- Opening Delimiter -
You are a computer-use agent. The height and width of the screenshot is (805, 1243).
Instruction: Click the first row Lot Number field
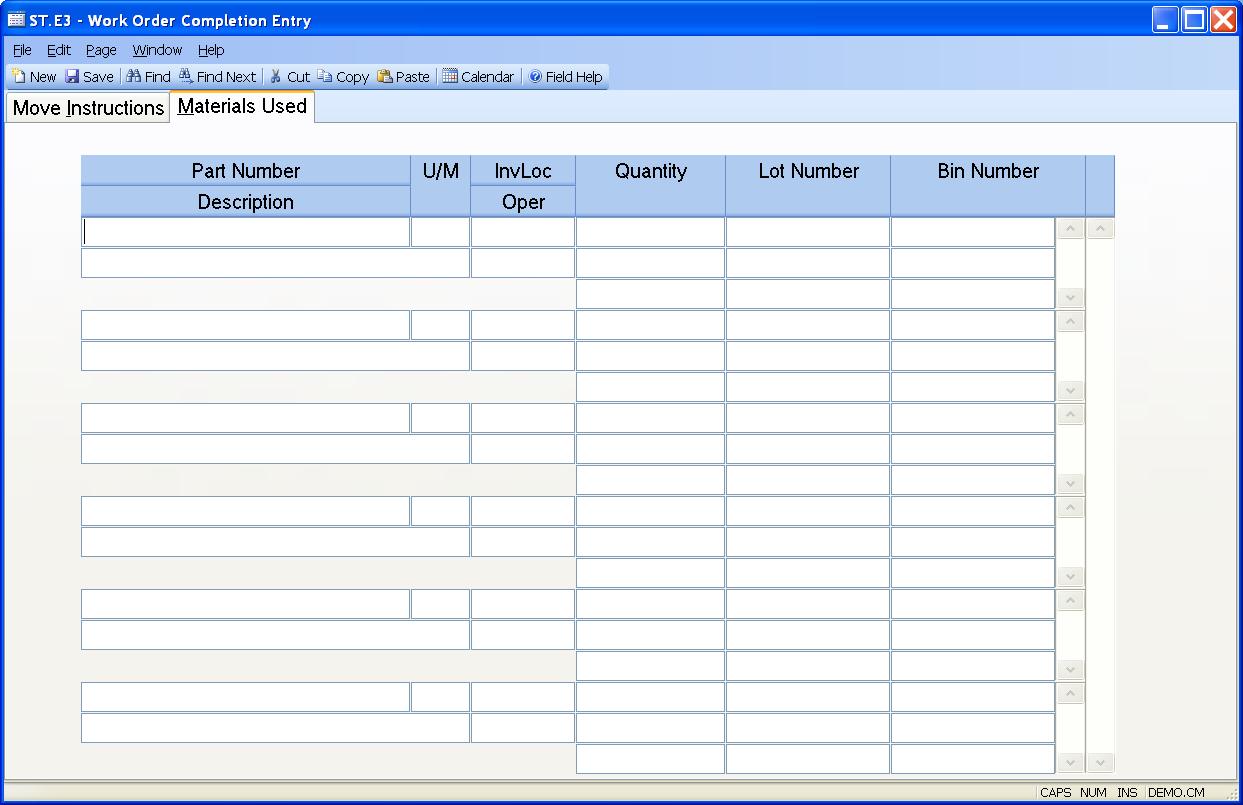tap(807, 232)
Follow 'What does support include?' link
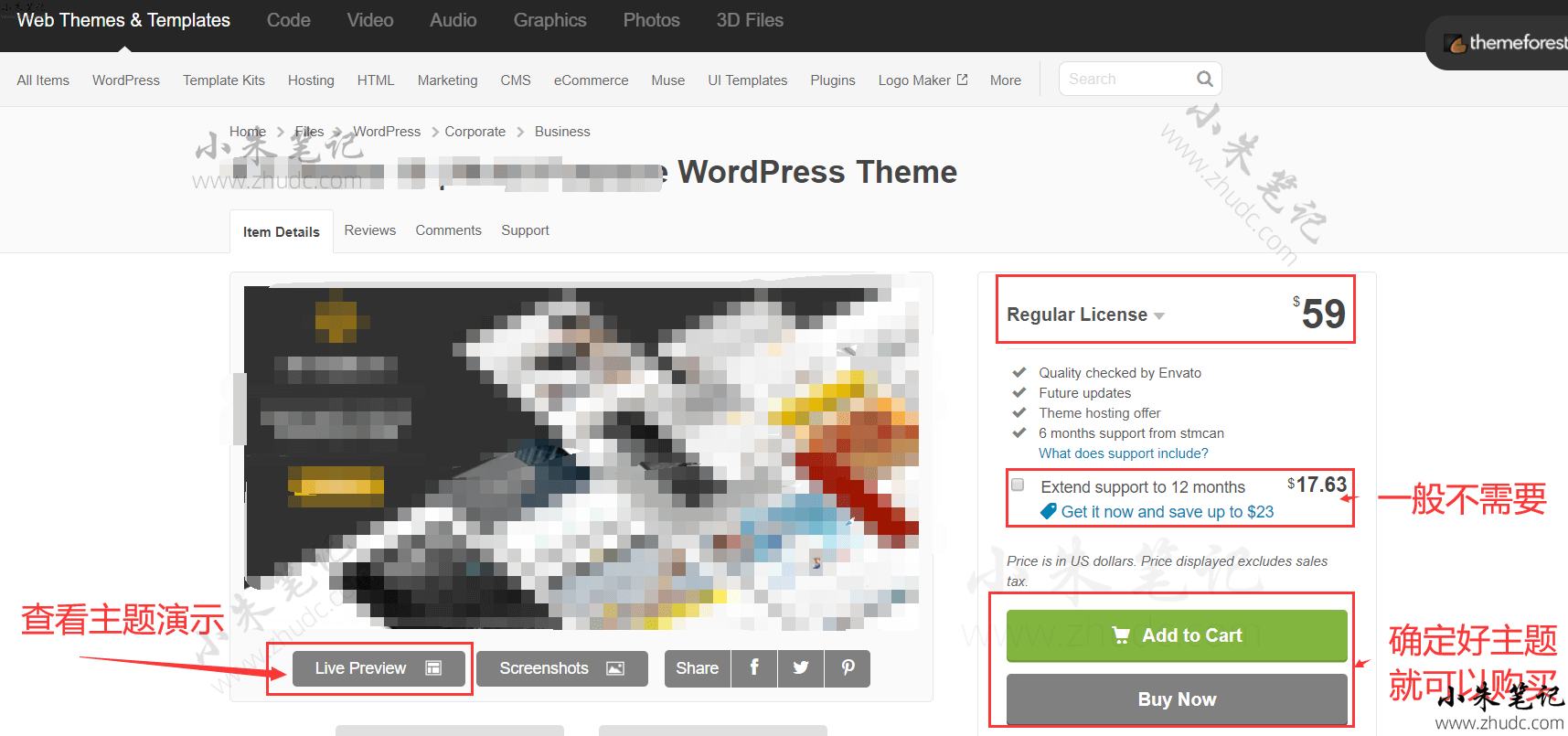 (1123, 453)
- Closing Delimiter -
Work to complete: The answer must be an exact copy of the entries, with the pictures omitted.

Task output:
You are a computer-use agent. The height and width of the screenshot is (805, 1243).
Instruction: Click the first row Lot Number field
tap(807, 232)
Follow 'What does support include?' link
 (1123, 453)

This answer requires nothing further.